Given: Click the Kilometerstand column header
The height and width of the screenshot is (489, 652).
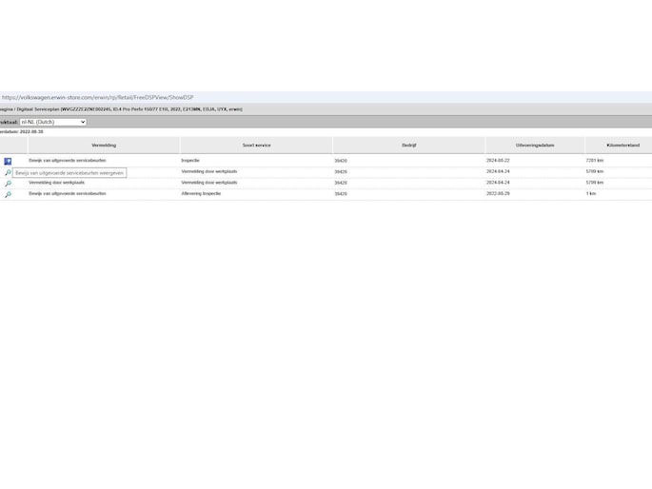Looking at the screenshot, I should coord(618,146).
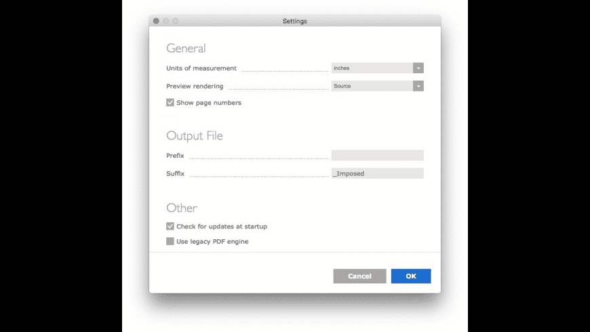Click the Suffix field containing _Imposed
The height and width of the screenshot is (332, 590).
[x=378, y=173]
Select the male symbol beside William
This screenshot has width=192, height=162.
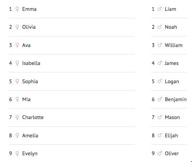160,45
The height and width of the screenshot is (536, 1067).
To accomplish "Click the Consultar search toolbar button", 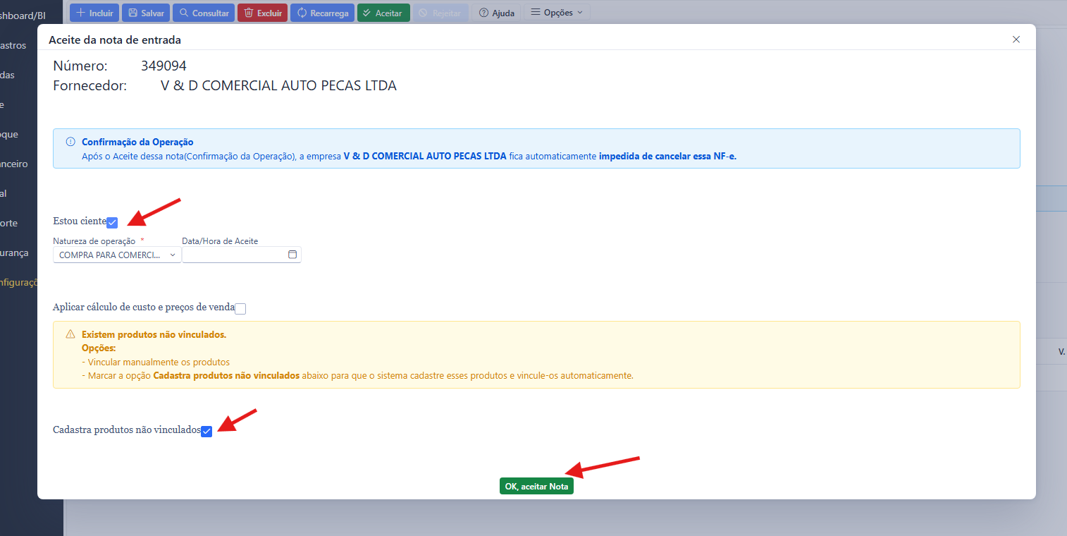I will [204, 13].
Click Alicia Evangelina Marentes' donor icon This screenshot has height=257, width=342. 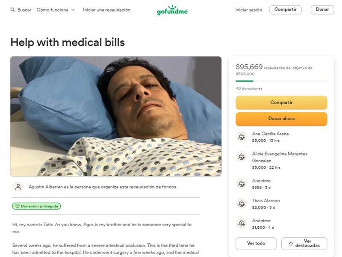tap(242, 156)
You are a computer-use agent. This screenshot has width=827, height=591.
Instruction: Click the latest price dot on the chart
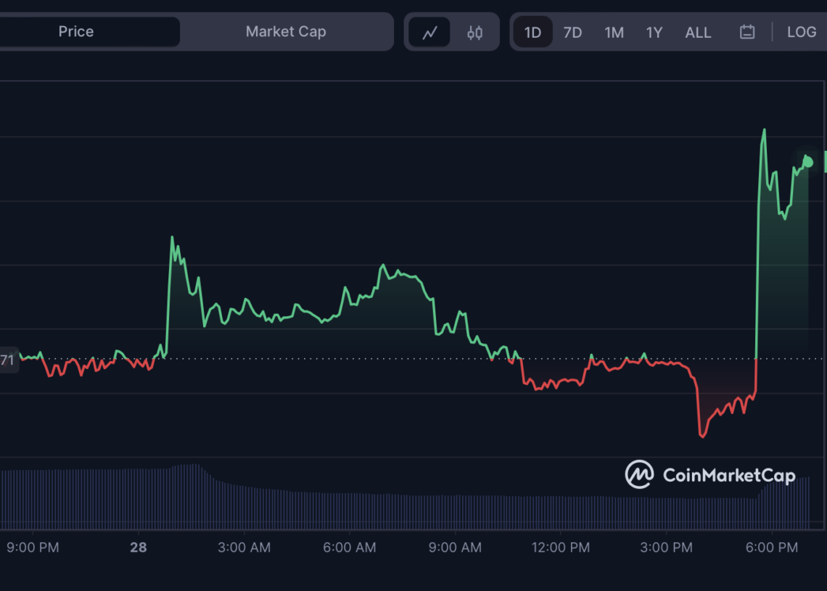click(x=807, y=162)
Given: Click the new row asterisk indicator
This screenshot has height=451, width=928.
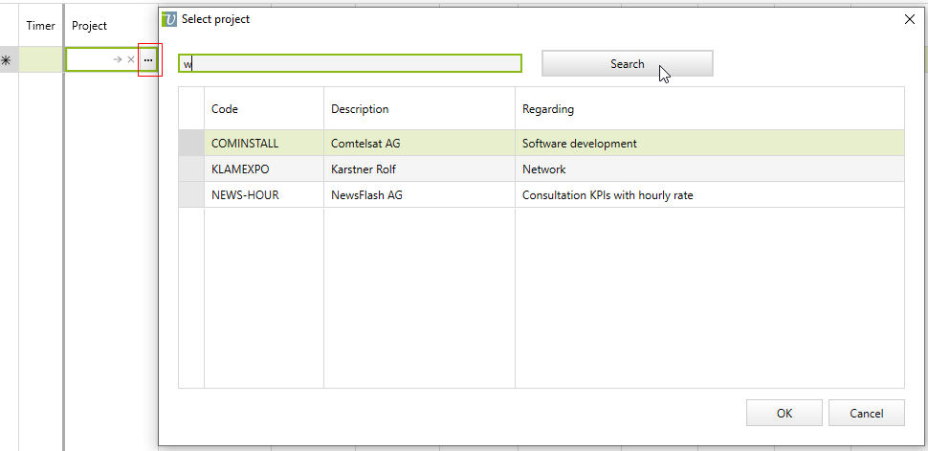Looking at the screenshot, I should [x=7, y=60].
==
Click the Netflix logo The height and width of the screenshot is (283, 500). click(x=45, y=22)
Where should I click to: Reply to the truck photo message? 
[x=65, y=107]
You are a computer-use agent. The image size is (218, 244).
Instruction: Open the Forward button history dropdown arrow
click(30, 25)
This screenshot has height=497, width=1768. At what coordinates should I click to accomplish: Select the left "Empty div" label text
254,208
==
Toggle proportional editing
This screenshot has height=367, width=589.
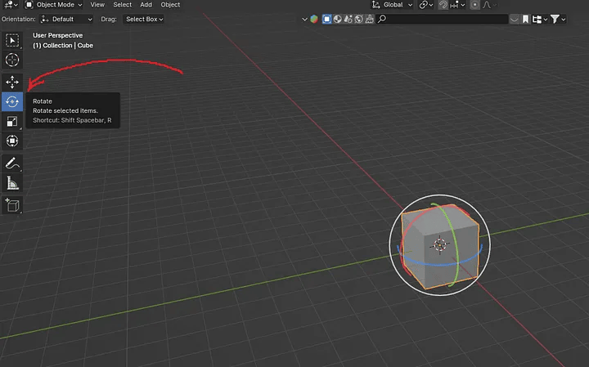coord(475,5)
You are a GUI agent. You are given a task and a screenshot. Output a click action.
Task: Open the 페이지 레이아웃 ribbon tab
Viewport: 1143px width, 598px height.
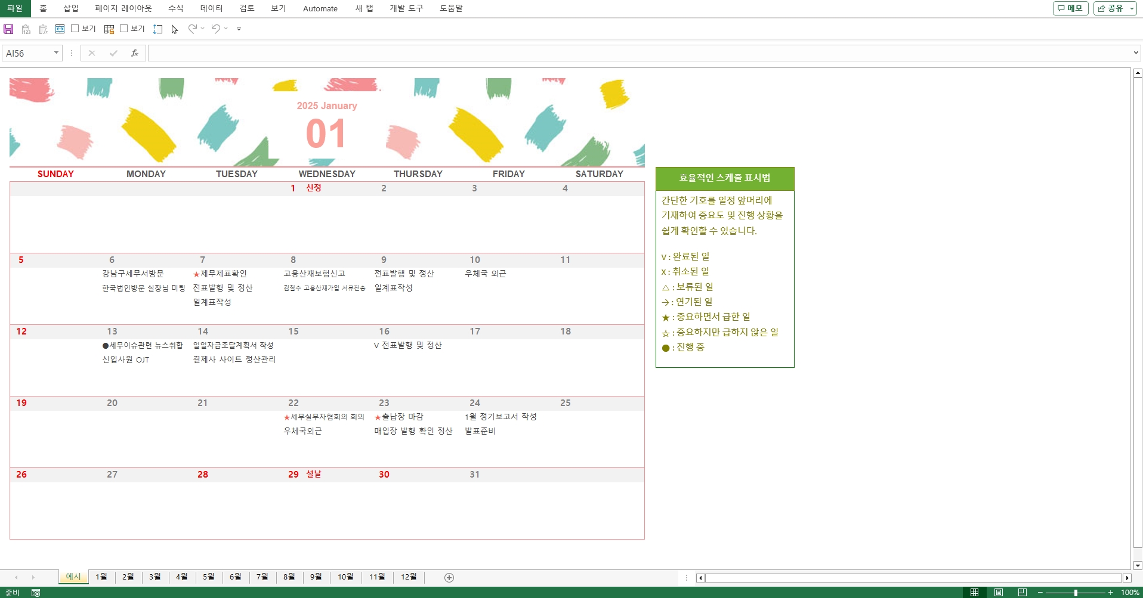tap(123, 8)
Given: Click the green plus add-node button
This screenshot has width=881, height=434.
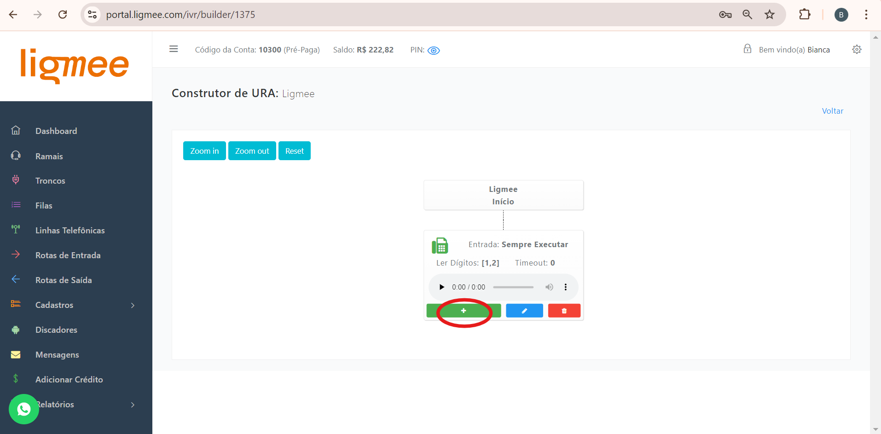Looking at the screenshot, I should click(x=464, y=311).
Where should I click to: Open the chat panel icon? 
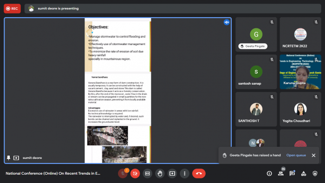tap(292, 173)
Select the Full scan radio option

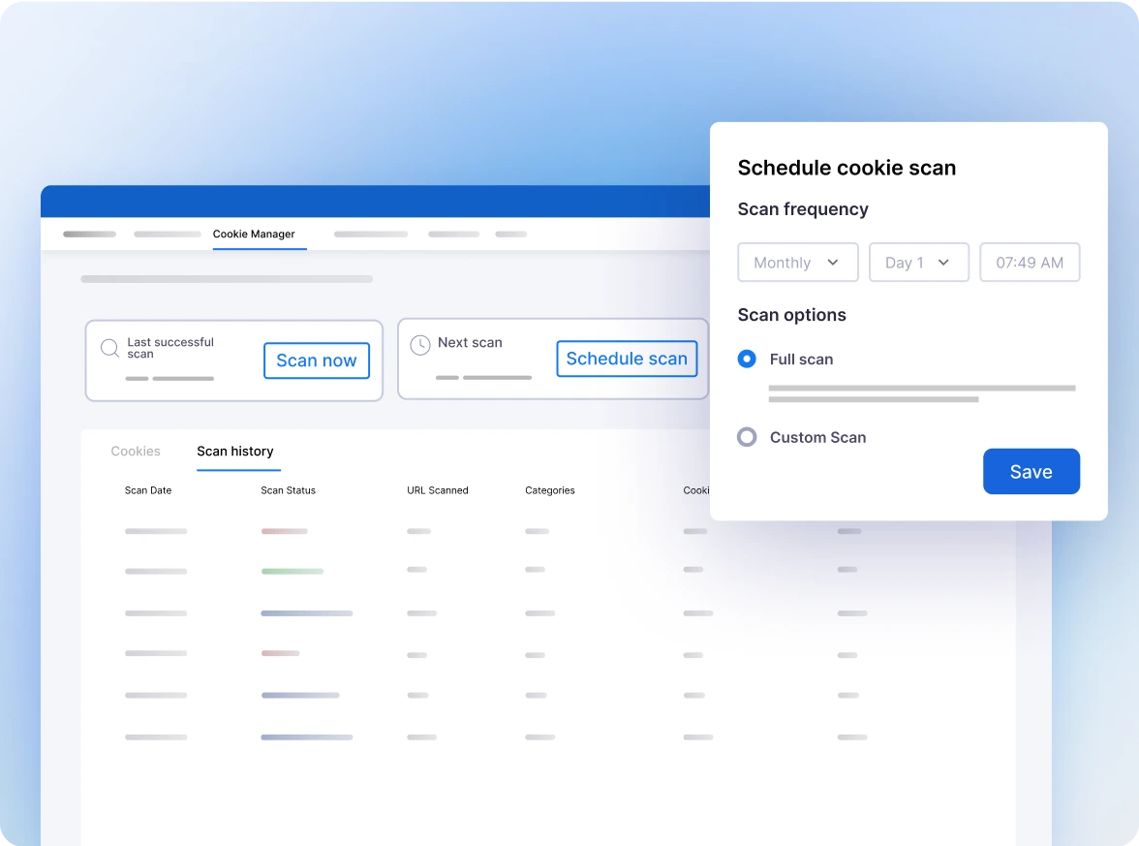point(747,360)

Work instruction:
Copy out each line of the entries above that holds "computer".

Exercise result:
You are a computer-use agent. This screenshot has width=827, height=591.
You are a computer-use agent. The image size is (218, 244).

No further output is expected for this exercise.